しかし、乾いていない場合は無理に水やりの必要はありません。
よく観察して判断しましょう。
また、暑い時期の葉水は、葉の乾燥防止や健康維持に効果的です。
朝や夕方に霧吹き等で与えるといいでしょう。
また、腰水で管理するのも有効な方法です。
肥料
真夏を除く4〜10月は1~2週に1回の頻度で液肥を与えます。
※バイオゴールドヴィコント564を基準にしています。
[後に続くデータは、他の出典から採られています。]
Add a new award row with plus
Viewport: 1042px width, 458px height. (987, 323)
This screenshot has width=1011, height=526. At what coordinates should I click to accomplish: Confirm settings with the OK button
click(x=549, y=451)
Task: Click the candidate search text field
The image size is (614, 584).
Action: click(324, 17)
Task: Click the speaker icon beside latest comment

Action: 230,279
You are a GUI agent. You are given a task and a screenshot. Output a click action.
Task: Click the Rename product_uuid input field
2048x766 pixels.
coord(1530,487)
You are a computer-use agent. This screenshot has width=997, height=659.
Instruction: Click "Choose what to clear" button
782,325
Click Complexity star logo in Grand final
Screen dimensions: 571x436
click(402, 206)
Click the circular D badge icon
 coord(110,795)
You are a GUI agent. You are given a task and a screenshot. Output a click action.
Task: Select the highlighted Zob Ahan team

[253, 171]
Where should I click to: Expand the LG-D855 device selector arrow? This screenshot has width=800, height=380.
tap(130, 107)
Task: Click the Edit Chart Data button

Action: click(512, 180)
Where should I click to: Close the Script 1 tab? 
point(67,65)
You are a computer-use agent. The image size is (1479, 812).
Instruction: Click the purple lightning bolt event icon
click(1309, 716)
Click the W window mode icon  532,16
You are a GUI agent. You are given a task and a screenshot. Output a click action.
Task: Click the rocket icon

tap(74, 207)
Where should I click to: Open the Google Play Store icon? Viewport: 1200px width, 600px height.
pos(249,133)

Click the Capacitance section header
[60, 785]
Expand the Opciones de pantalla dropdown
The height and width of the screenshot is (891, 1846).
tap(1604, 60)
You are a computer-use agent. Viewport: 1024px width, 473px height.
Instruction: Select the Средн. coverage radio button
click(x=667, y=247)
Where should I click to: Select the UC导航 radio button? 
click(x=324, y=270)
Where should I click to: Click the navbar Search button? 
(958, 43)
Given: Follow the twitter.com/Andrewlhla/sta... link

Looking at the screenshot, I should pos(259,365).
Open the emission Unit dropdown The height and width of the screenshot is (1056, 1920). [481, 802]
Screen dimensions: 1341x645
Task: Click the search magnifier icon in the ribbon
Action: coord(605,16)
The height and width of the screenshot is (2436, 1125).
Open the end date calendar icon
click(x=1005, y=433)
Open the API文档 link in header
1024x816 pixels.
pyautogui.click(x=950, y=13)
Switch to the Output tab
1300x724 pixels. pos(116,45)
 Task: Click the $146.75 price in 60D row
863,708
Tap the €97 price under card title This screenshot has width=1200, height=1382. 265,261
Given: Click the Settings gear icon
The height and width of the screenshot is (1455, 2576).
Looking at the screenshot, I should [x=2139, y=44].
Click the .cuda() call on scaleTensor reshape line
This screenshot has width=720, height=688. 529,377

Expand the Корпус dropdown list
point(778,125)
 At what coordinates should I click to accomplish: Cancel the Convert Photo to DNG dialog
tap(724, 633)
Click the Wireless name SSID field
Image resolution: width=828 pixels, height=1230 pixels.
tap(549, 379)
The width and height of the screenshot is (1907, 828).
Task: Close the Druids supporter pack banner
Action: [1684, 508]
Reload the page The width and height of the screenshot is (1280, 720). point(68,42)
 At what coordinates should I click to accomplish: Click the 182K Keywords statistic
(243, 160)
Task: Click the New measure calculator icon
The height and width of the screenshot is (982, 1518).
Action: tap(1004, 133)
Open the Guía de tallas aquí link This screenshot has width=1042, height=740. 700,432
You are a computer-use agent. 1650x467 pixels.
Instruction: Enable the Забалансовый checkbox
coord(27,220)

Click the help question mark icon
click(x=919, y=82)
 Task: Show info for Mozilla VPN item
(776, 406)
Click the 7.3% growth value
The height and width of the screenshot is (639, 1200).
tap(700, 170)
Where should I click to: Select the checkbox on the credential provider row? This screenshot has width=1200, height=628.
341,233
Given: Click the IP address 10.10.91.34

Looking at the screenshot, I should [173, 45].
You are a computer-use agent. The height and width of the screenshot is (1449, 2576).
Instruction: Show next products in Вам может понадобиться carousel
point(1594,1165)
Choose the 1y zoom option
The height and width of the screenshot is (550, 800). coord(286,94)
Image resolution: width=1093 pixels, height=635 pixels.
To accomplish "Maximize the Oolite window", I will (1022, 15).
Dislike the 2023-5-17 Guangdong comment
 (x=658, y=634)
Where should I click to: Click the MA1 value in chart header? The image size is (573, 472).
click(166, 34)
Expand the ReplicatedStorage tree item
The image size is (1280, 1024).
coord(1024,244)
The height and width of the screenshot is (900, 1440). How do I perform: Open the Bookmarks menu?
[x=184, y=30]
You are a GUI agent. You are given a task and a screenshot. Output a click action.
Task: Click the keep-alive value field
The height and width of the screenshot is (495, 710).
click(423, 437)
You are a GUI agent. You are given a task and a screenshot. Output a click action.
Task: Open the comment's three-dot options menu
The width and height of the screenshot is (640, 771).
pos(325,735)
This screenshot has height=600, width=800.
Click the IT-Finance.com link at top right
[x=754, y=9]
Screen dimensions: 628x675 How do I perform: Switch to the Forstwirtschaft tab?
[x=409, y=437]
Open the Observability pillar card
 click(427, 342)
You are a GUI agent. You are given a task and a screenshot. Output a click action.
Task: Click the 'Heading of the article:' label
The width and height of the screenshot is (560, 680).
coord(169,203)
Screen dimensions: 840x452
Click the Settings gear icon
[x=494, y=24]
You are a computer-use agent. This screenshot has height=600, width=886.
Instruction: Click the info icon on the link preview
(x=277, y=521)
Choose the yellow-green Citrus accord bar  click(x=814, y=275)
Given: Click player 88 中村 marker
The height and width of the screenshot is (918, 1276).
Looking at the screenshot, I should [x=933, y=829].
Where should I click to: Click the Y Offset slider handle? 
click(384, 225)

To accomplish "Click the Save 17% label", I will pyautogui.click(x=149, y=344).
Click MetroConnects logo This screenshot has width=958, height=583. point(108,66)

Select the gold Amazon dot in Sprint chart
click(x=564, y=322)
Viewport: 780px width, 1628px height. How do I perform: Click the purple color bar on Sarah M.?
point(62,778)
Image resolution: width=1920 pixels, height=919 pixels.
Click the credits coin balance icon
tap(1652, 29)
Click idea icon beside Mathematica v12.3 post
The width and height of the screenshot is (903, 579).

その他の肥料を与える場合は説明書などを参考にしてください。
※置き肥の場合は真夏と梅雨を除く4~10月の期間に月1回、固形肥料を与えます。
病害虫
病害虫にとても強い樹木ですが、
乾燥状態であったり、環境によってはハダニが発生することがあります。
その場合は有効な殺虫剤で早めに対処しましょう。
カマツカコケモモに適した用土
一般には赤玉単用または、鹿沼土や腐葉土を混用したものを使用します。
【石木花の土】が該当します。
植え替え
おおよそ2~3年に1回、植え替えます。
鉢土が盛り上がったり、鉢底から根っこがたくさん出ているようだと
根が鉢内で充実しているサインです。
適期は春先ですが、通年可能です。
植え替え後はあまり寒さに当てないように気遣いが必要です。
剪定
基本的には輪郭を整えるように剪定しておきます。
生育状況が良ければ、剪定したところで枝分かれします。
そして枝数が充実してきたら忌み枝を剪定します。
また、幹の根元から勢いよく伸びる徒長枝(ひこばえ)は
必ず根元から切り落としましょう。
放っておくとどんどん伸びてしまいます。
おわりに
季節ごとの変化を見守ってあげれば、
冬の静かな景色に小さな赤い実で彩りを添えてくれます。
カマツカコケモモのある暮らしを、ぜひ長くお楽しみください。